Using the worked solution below, answer these questions.
(a) What number does the product (x^2 + y^2)(x^2 - y^2) equal?
(b) Which values of x^2 and y^2 does the solution identify as the only possibility?
(c) What area does the solution give for the rectangle?

Text segment ->

↓

Question: There are four complex numbers $z$ such that
\[z \overline{z}^3 + \overline{z} z^3 = 350,\]and both the real and imaginary parts of $z$ are integers.  These four complex numbers are plotted in the complex plane.  Find the area of the quadrilateral formed by the four complex numbers as vertices.
Solution: Let $z = x + yi,$ where $x$ and $y$ are integers.  Then
\begin{align*}
z \overline{z}^3 + \overline{z} z^3 &= z \overline{z} (z^2 + \overline{z}^2) \\
&= |z|^2 ((x + yi)^2 + (x - yi)^2) \\
&= (x^2 + y^2)(x^2 + 2xyi - y^2 + x^2 - 2xyi - y^2) \\
&= (x^2 + y^2)(2x^2 - 2y^2) = 350,
\end{align*}so $(x^2 + y^2)(x^2 - y^2) = 175.$

Since $x^2 + y^2$ is positive, $x^2 - y^2$ is also positive.  So we seek the ways to write 175 as the product of two positive integers.  Also, $x^2 + y^2 > x^2 - y^2,$ which gives us the following ways:
\[
\begin{array}{c|c|c|c} 
x^2 + y^2 & x^2 - y^2 & x^2 & y^2 \\ \hline
175 & 1 & 88 & 87 \\
35 & 5 & 20 & 15 \\
25 & 7 & 16 & 9
\end{array}
\]The only possibility is $x^2 = 16$ and $y^2 = 9.$  Then $x = \pm 4$ and $y = \pm 3,$ so the four complex numbers $z$ are $4 + 3i,$ $4 - 3i,$ $-4 + 3i,$ and $-4 - 3i.$  When we plot these in the complex plane, we get a rectangle whose dimensions are 6 and 8.

[asy]
unitsize(0.5 cm);

pair A, B, C, D;

A = (4,3);
B = (4,-3);
C = (-4,-3);
D = (-4,3);

draw(A--B--C--D--cycle);

dot("$4 + 3i$", A, NE);
dot("$4 - 3i$", B, SE);
dot("$-4 - 3i$", C, SW);
dot("$-4 + 3i$", D, NW);
[/asy]

The area of this rectangle is $6 \cdot 8 = \boxed{48}.$

↑

Data shown ->

↓

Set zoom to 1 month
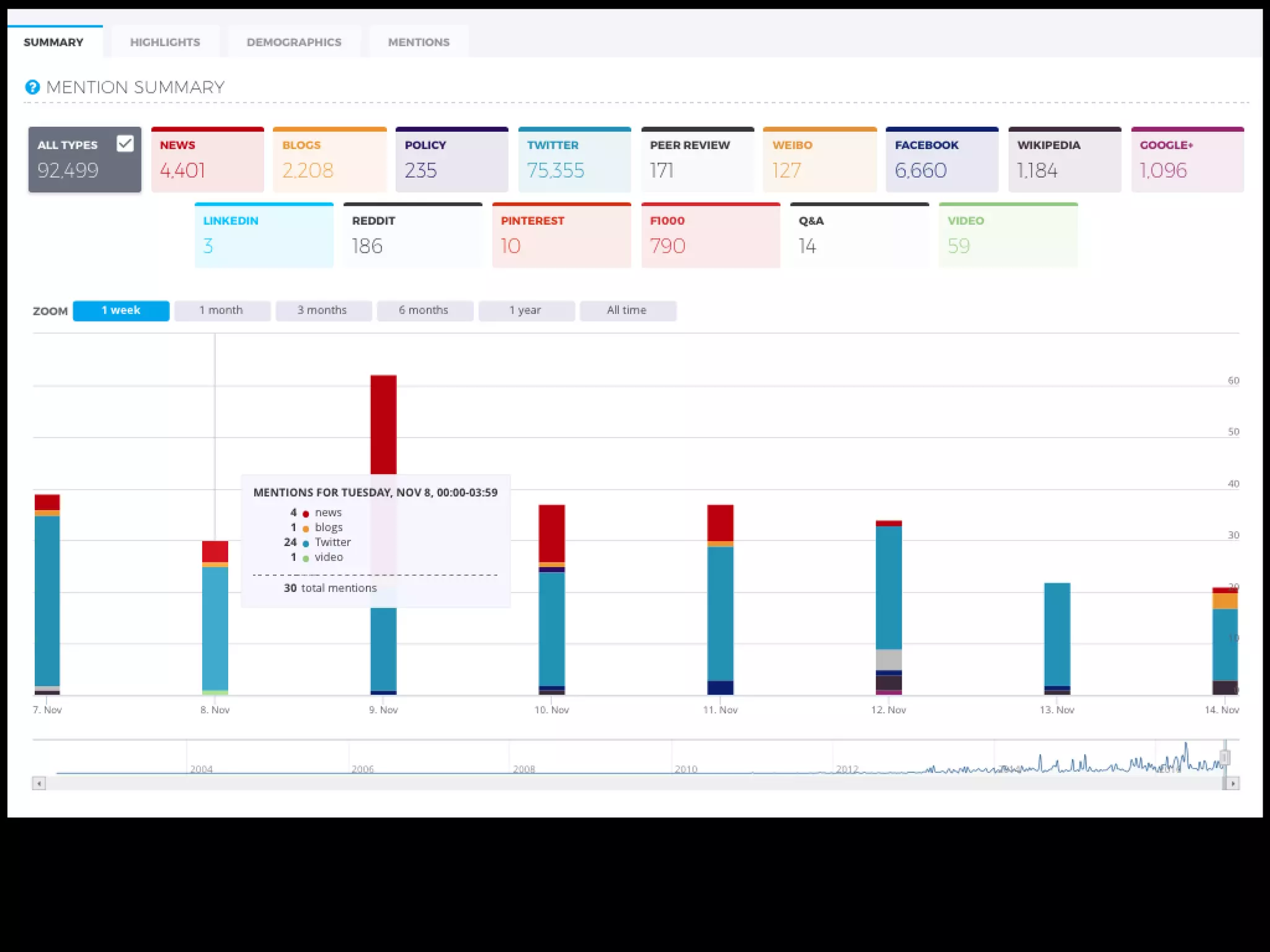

↑

Answer below ->
(a) 175
(b) x^2 = 16 and y^2 = 9
(c) 48